I call the Y, as The Stepmother requested, and learn that they don’t do parties any more, but the phone call solves a lot of problems. They have open swim on the day of the party, so The Stepmother can simply bring any number of girls and pay for them at the door. She’ll need to find another place to have cake, but she had mentioned a sleepover, which I assume will be at the father’s house.
This all sounds good to me, so I call and tell The Stepmother. She says, that’s not right, and begins to cry again. She can’t do it at his house, they don’t live together anymore; maybe I could find her a hotel with a pool? Could I reserve her a room in a hotel that has a pool they could use? The girl is asking me and asking me, The Stepmother sobs: I have to keep being a mother to this girl – she’s already lost one mother, she can’t lose two.
I tell her I will find out the name of the hotel where a friend of mine did something similar. She promises to pay me back for the money I spend, though I haven’t agreed to spend any. I wonder about this, but mostly I wonder why an Ex-Stepmother is throwing a party, but without cooperation from the child’s father.

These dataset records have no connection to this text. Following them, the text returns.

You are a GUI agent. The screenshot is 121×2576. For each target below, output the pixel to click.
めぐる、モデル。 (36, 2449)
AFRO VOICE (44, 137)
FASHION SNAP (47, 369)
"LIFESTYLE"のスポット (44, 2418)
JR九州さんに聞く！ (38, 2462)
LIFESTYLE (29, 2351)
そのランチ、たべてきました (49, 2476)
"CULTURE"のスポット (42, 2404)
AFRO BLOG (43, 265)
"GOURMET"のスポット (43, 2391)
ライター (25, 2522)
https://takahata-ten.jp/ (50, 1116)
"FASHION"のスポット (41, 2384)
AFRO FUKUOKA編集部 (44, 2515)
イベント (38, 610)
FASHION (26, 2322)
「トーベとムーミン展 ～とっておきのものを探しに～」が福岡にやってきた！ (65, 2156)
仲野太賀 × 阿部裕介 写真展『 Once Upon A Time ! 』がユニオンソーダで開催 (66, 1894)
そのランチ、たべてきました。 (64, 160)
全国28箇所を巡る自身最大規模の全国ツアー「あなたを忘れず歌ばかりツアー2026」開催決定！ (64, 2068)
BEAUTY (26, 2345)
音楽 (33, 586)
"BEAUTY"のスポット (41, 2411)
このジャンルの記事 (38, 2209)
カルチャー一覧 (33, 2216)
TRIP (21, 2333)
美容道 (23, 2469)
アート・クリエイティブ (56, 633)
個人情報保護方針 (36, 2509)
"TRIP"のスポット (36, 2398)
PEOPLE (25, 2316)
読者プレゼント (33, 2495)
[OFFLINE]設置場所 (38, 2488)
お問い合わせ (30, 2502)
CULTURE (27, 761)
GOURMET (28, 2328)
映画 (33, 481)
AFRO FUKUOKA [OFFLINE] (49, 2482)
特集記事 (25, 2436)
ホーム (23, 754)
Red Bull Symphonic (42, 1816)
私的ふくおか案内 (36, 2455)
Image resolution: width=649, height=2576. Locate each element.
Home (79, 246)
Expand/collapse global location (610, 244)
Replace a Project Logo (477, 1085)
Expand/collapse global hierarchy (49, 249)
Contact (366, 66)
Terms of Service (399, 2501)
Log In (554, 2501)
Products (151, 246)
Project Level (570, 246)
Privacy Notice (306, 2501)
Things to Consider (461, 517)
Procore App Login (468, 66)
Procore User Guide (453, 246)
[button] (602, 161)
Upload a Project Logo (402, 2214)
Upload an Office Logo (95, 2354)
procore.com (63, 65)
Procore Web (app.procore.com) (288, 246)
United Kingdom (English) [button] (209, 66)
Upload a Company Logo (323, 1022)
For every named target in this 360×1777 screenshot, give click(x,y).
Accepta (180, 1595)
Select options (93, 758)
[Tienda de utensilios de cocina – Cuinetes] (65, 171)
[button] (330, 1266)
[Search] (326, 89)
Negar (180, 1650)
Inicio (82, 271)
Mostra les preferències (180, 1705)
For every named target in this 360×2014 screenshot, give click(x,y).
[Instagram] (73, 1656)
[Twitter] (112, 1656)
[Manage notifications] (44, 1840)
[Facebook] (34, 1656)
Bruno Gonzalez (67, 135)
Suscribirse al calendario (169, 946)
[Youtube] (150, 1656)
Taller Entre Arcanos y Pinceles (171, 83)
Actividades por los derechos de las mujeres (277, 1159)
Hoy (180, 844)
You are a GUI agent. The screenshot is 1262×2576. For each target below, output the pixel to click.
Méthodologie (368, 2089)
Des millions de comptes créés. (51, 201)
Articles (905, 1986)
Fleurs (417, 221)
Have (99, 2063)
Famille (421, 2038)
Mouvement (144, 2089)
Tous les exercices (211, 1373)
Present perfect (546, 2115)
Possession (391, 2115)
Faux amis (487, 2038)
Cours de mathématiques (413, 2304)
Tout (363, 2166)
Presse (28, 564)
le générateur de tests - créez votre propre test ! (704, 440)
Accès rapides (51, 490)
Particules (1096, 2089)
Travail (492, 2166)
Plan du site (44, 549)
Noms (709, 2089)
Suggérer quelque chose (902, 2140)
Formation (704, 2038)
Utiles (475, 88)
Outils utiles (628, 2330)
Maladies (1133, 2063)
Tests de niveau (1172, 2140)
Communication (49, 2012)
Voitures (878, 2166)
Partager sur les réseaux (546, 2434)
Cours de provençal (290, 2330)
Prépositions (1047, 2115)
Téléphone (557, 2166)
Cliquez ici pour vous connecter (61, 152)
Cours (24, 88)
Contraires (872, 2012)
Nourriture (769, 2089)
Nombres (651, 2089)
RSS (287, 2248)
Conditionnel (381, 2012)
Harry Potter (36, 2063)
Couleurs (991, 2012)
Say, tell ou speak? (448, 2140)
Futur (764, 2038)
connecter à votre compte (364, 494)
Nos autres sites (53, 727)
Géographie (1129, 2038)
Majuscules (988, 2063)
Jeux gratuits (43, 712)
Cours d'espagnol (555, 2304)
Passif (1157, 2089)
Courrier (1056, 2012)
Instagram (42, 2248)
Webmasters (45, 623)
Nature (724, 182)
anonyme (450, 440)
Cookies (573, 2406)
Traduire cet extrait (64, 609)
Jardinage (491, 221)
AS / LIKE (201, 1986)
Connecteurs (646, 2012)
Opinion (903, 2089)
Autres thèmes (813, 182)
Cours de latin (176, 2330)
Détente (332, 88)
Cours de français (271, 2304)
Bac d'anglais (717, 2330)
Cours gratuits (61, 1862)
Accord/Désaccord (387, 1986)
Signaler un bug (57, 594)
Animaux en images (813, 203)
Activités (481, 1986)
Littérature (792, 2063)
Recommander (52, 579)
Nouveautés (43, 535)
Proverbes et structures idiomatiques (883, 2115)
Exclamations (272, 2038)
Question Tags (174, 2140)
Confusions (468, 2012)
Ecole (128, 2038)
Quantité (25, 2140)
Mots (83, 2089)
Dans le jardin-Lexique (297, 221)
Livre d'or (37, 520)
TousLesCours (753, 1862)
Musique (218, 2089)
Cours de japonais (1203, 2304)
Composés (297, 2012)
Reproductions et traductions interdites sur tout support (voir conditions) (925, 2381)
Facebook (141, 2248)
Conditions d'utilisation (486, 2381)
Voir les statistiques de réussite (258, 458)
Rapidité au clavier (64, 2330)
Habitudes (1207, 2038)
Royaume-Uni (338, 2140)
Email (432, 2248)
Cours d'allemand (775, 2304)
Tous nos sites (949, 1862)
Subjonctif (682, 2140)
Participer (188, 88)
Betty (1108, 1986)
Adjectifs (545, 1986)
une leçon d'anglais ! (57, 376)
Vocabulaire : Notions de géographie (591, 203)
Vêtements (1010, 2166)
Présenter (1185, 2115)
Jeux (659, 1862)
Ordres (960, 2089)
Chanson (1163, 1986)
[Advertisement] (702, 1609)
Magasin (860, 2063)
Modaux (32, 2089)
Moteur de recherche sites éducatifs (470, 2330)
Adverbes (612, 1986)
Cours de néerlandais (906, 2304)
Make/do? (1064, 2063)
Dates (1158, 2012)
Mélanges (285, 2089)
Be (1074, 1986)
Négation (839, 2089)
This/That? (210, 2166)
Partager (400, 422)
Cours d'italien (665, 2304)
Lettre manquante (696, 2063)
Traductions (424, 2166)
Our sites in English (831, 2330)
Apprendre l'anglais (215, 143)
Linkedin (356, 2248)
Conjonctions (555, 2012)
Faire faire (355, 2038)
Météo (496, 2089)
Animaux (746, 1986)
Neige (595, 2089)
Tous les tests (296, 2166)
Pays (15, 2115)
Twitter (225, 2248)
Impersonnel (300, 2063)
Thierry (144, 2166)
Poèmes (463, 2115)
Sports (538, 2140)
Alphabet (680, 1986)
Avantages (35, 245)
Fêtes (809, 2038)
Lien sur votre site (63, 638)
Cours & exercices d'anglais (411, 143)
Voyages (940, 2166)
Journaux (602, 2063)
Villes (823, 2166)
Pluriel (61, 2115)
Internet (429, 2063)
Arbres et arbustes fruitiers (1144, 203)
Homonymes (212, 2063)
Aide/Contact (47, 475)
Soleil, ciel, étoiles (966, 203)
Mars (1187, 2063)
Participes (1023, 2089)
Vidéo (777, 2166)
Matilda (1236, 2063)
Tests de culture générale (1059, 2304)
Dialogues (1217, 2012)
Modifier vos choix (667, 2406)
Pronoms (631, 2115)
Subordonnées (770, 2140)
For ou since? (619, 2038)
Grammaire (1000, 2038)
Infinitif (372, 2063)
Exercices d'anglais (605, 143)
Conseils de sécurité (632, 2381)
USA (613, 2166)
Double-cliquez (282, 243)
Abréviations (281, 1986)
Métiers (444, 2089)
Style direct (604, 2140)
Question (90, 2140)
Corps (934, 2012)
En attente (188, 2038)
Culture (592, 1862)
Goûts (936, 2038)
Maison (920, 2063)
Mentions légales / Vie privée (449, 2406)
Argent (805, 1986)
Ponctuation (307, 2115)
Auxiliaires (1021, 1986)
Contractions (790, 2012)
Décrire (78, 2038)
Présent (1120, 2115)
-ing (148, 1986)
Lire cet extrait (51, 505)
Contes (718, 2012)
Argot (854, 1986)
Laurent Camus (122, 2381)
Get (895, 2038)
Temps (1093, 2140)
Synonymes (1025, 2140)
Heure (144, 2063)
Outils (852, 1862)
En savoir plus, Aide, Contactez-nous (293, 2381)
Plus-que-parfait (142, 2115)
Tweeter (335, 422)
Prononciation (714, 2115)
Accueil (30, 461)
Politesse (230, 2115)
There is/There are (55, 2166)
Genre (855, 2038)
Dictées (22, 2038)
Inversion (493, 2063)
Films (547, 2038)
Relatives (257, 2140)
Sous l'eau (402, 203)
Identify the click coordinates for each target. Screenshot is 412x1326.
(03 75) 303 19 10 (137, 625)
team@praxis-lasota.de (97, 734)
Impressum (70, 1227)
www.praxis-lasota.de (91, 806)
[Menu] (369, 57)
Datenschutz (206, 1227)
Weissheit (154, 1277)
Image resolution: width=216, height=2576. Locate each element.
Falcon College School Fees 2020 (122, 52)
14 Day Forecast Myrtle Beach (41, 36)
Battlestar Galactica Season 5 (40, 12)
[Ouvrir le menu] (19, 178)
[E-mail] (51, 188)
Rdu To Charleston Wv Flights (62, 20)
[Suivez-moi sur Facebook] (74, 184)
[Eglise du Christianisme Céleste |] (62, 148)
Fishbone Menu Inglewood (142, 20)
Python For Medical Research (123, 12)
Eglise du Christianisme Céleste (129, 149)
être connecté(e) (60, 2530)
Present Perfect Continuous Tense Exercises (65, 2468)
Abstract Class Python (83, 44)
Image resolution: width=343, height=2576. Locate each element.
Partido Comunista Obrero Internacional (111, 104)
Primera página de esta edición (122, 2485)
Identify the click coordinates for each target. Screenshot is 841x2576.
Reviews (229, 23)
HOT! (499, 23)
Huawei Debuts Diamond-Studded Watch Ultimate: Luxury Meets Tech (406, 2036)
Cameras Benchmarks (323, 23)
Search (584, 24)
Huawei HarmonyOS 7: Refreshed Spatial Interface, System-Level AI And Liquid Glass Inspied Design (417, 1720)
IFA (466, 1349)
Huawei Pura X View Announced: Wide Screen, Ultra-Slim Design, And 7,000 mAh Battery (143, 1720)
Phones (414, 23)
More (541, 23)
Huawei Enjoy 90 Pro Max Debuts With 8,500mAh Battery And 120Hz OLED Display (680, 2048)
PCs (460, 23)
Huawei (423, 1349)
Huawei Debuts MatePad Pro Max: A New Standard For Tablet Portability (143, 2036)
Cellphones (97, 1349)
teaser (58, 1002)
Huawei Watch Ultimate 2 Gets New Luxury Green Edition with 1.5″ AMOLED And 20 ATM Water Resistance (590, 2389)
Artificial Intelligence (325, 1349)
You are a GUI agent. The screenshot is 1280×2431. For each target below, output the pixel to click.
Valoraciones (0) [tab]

I call another mom, who recently hosted the Birthday Girl at her own daughter’s pool party. I’m trying to understand what is going on, I tell her. Oh, she called you too? Other Mom tells me. She called me right before my daughter’s birthday party. She wanted me to make it a joint party for the two girls. I told her no, Other Mom says, but that I would be happy to help her coordinate something if she needed help, and that was the last I heard.
Other Mom and I talk a bit more, and it seems like the problem, really, is that The Stepmother wants to throw a party and just doesn’t have a place to do it. We agree that we are willing to co-host something for this girl.
I call The Stepmother, and ask her to please get me a headcount of no more than six girls, and Other Mom and I will put something together. She cries with gratitude, and thanks me for being part of The Village It Takes To Raise A Child.
I don’t hear anything else from her.
A few days later, Other Mom calls me. The Stepmother has been calling her, she says. Yes, she received a guest list – nine girls, none of whom we know: The Child is not included, and neither is Other Mom’s daughter, until Other Mom points it out.
Other Mom tells me, it’s too bad nobody told me the date, because we have plans that night. Can you give me the information for the pool that you found?
I pass along the information, and that is the last thing I hear of The Birthday Girl, her Stepmother, or her party.